When solving the fragmentation problem the solution is basically rule based. The IDS maps each host on the target network to a specific packet reassembly policy. For example, Windows has a different reassembly policy then FreeBSD, which is the result of interpretations made by the developers of the protocol stack in regards to the RFCs. When packets destined for a specific host are fragmented, the IDS is able to reassemble them in the same fashion as the host. The problem described above is simplified from the typical real world example. It should be clear that the IDS requires more knowledge about the systems it's protecting -- information that could potentially be learned.

Anomaly detection

Consider a more complex issue where intelligence is crucial to security and traffic flows. Typically a noticeable change in network traffic, an anomaly, indicates a security threat. Your FTP server has an outgoing session on port 3164 or your Web server is accepting very large client requests. How does your IDS learn to distinguish between normal traffic and anomalies?

Large client requests are normal for some Web servers and people do run FTP servers on port 3164. Security professionals can hard code the expected network activity; however, this is tedious and not practical for dynamic environments. Instead, your IDS learns what the typical network flow is like and then when the flow changes the IDS alerts you. Then you can give the system feedback as to whether this anomaly is interesting or not. Interesting anomalies will encourage the IDS to identify future interesting anomalies, while allowing the IDS to ignore non-interesting ones. This idea is not new in the AI or the intrusion detection development community and is typically referred to as anomaly detection.

Example of intelligence at work

Here we attempt to demystify the concept of AI by writing a Snort preprocessor that can adapt (that is, a learning preprocessor). It will be a proof of concept to begin with, showing some benefits of intelligence in an IDS, and it will also highlight features of Snort that some people may not have had a reason to tinker with. What is Snort? Below is an explanation that was taken directly from the Snort project Web site:

Snort is an open source network intrusion prevention and detection system utilizing a rule-driven language, which combines the benefits of signature, protocol and anomaly based inspection methods.

There are two key elements that make Snort an ideal choice in this article. For one, it's open source. Also, it's, well, it's open source. So maybe that's just one, but itís a big one! Even if you are not a developer it allows you to leverage developers to produce customizations to Snort.

Snort Traffic flow

Snort passively captures all traffic from a given source using a packet capture module based typically on either WinPcap or LibPcap depending on the given operating system. The traffic then passes through a decoding module responsible for identifying the link level protocols and working its way up the network layers (e.g. Ethernet->IP-> TCP) all the while organizing the packets into data structures for further processing.

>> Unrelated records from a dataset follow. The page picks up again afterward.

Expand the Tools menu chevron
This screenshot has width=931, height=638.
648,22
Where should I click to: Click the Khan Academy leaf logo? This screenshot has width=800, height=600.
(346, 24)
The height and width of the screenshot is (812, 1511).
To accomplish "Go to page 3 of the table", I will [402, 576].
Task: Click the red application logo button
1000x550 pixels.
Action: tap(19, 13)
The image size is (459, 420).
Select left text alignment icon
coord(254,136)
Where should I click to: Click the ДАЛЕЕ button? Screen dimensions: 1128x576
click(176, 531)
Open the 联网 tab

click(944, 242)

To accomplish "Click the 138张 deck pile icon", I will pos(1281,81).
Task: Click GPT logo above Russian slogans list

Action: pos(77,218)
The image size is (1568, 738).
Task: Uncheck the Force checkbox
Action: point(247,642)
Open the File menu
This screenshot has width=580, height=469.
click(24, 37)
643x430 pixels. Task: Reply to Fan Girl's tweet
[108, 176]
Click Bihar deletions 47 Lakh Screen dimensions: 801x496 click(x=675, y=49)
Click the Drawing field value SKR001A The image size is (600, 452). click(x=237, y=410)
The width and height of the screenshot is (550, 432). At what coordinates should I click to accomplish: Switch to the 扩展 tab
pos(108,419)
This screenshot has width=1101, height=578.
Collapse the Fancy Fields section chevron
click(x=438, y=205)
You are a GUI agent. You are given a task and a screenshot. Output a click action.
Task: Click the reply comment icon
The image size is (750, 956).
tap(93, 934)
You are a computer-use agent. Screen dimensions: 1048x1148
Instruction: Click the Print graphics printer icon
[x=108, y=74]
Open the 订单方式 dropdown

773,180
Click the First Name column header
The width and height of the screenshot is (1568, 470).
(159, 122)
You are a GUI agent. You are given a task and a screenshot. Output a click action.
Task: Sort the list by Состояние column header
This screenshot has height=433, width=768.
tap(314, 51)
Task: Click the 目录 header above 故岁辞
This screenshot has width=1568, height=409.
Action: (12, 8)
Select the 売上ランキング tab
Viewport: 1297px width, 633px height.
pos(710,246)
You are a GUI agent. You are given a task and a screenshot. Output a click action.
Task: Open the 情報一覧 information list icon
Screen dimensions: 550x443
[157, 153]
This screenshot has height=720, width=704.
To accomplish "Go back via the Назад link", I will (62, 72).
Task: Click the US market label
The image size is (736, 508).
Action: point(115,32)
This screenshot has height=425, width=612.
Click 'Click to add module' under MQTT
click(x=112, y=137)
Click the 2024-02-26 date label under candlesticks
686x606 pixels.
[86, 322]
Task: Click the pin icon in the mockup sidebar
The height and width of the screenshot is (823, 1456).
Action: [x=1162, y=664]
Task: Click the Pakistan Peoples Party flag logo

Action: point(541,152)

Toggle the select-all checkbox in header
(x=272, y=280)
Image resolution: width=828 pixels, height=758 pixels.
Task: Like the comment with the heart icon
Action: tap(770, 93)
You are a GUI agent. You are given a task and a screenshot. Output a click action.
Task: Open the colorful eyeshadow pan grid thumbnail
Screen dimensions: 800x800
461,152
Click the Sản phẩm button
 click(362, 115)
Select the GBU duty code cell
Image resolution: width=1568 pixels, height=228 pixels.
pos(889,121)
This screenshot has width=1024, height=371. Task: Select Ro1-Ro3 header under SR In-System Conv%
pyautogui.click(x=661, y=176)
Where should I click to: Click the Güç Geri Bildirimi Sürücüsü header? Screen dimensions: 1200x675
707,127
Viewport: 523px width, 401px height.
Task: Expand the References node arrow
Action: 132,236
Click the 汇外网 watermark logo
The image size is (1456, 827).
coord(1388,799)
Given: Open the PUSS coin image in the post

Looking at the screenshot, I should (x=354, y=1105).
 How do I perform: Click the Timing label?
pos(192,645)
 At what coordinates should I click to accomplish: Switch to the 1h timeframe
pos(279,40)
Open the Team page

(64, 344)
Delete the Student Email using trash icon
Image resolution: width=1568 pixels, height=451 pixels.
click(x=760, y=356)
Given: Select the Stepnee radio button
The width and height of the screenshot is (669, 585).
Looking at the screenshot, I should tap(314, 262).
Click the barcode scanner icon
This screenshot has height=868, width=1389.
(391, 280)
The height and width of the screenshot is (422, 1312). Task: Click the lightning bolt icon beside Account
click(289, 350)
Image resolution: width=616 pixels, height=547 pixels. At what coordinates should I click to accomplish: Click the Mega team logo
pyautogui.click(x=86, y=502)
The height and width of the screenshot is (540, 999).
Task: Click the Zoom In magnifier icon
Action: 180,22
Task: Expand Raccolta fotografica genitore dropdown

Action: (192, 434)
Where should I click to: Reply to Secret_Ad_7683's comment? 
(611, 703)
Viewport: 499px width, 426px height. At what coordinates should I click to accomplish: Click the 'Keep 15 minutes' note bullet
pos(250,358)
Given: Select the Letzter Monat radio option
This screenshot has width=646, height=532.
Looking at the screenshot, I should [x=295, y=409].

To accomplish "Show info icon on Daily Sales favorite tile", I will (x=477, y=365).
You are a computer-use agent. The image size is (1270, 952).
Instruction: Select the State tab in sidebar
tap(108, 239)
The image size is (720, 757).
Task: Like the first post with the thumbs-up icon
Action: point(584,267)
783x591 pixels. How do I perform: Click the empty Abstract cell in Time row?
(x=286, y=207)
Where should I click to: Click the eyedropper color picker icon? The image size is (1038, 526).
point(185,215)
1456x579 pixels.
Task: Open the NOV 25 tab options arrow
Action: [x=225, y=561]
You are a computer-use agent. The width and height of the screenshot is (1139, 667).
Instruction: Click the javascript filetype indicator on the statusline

At this point Snort may generate alerts for malformed packets. Next, the traffic passes through the preprocessors. For now it suffices to say that the preprocessors identify suspicious traffic or traffic that requires special processing, but we will come back to them later. For example the Frag3 preprocessor identifies fragmented packets and reassembles them according to the destination host (discussed earlier).

Next, the traffic is forwarded through the detection engine, which is the portion of Snort that most people identify as the IDS. The detection engine applies predefined rules to the traffic and generates alerts based on those rules. The rules file is the portion that most administrators update on a regular basis as new vulnerabilities are discovered.

Lastly, output plug-ins dictate how alerts and logs are written. For example, a flat file with an associated tcpdump log. By default there are two customizable portions of Snort -- the rules file and the preprocessors. Here we are interested in preprocessors.

Snort Preprocessors

A Snort preprocessor is essentially some C code that is applied to every packet that is decoded before it is passed on to the detection engine. If Snort is not working the way you like it, or if there is missing functionality, developers or security professionals can take it upon themselves to write in that missing functionality. An example of a Snort preprocessor is spp_fnord.c by Dragos Ruiu.

When exploit code is sent to a machine in the form of shellcode, it typically contains a long series of "no operation, commands" (NOPs). This is called a NOP sled. In a buffer overflow attack the NOP sled supplies the exploit developer with a fudge factor when they figure out what address they should be jumping to in order to execute their shellcode. If the jump instruction lands anywhere in the NOP section of the buffer containing the shellcode the machine will execute the NOPs one after the other, which does nothing, until it reaches and executes the shellcode.